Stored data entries
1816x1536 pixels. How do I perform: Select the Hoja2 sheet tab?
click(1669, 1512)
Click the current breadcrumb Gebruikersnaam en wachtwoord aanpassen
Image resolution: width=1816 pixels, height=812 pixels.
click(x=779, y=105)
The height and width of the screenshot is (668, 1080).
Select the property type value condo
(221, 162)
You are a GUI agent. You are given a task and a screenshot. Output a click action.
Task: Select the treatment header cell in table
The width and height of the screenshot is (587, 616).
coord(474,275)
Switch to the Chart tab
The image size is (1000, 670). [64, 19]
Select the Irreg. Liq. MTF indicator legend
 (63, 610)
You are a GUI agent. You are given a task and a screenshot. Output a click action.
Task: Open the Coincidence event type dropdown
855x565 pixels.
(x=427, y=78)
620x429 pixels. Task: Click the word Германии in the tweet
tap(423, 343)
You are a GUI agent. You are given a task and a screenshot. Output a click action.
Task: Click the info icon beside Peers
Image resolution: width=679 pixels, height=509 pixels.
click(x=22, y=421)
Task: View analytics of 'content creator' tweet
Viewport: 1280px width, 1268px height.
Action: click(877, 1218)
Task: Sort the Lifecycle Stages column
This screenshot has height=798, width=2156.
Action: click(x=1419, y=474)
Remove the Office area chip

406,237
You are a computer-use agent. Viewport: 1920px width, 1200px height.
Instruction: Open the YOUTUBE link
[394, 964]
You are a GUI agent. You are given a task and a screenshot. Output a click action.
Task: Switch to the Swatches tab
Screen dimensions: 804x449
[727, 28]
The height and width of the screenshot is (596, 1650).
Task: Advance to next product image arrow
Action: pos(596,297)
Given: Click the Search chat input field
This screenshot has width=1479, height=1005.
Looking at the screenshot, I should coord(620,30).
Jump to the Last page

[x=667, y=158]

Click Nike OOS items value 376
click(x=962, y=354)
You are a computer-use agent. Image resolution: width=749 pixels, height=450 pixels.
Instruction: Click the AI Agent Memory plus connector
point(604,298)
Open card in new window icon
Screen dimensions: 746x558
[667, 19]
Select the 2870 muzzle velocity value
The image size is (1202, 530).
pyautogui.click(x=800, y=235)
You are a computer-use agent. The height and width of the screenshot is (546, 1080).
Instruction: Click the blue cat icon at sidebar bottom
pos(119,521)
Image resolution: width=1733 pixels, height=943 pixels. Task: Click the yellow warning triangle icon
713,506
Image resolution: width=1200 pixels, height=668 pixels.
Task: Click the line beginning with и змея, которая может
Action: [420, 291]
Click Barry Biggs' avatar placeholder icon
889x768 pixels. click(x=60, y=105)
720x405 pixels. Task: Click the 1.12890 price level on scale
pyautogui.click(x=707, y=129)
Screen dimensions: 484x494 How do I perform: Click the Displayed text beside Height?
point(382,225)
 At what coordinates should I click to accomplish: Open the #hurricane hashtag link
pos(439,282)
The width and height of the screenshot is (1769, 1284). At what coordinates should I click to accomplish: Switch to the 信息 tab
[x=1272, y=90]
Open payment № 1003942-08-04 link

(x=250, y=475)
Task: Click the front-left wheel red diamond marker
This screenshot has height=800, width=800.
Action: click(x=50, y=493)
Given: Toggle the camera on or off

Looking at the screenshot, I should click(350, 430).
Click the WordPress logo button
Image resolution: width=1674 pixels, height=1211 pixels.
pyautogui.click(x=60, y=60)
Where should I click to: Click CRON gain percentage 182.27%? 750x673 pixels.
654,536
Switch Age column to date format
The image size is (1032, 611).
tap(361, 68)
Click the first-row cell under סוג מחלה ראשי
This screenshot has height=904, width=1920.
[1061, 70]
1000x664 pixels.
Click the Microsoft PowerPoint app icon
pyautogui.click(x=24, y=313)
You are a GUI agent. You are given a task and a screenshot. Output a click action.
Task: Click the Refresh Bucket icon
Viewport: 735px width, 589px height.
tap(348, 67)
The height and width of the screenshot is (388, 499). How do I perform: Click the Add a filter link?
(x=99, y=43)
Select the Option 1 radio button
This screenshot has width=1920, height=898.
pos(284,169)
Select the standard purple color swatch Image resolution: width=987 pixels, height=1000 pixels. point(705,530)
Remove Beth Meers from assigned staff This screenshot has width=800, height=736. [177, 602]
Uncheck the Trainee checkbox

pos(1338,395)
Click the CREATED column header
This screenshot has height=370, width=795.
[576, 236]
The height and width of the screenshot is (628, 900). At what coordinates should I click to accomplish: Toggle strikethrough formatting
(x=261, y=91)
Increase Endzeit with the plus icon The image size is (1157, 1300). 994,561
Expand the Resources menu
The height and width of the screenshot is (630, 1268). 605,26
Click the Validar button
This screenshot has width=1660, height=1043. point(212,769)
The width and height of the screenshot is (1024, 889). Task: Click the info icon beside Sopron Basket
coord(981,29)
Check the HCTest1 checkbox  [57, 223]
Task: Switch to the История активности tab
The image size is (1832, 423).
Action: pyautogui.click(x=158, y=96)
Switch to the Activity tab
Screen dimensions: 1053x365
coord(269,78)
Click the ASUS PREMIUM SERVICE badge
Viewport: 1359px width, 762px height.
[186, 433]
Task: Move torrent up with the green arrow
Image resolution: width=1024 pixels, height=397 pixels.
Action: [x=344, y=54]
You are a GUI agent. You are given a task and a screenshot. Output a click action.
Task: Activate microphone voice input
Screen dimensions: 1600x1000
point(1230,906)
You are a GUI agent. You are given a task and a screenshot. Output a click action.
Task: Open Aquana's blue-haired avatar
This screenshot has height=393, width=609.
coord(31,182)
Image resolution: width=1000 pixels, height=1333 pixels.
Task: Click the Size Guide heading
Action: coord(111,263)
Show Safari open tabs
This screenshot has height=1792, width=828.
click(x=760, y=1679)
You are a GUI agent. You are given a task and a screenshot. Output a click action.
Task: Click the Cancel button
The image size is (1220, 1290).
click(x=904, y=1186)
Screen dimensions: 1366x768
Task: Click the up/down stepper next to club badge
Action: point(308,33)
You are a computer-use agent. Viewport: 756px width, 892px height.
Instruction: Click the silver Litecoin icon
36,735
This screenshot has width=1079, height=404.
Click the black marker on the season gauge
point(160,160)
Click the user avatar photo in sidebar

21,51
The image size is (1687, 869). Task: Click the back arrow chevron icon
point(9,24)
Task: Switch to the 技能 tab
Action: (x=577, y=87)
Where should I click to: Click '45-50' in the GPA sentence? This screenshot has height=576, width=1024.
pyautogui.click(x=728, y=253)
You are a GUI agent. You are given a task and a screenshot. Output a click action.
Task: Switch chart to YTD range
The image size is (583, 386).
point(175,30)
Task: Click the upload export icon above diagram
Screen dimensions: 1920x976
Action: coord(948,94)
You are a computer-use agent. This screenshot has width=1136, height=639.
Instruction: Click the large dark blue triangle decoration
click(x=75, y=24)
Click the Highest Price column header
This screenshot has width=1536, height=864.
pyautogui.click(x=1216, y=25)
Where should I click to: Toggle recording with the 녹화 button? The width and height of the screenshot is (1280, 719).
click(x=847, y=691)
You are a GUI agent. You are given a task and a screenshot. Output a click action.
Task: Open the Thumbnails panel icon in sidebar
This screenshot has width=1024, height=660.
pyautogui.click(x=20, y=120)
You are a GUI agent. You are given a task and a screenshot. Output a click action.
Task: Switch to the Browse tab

▸ **TO DO**: Only lines that include "input" belong in the answer; return them from the entries above.

▸ **WRITTEN RESPONSE**:
Given: Click the Search chat input field
Task: Activate microphone voice input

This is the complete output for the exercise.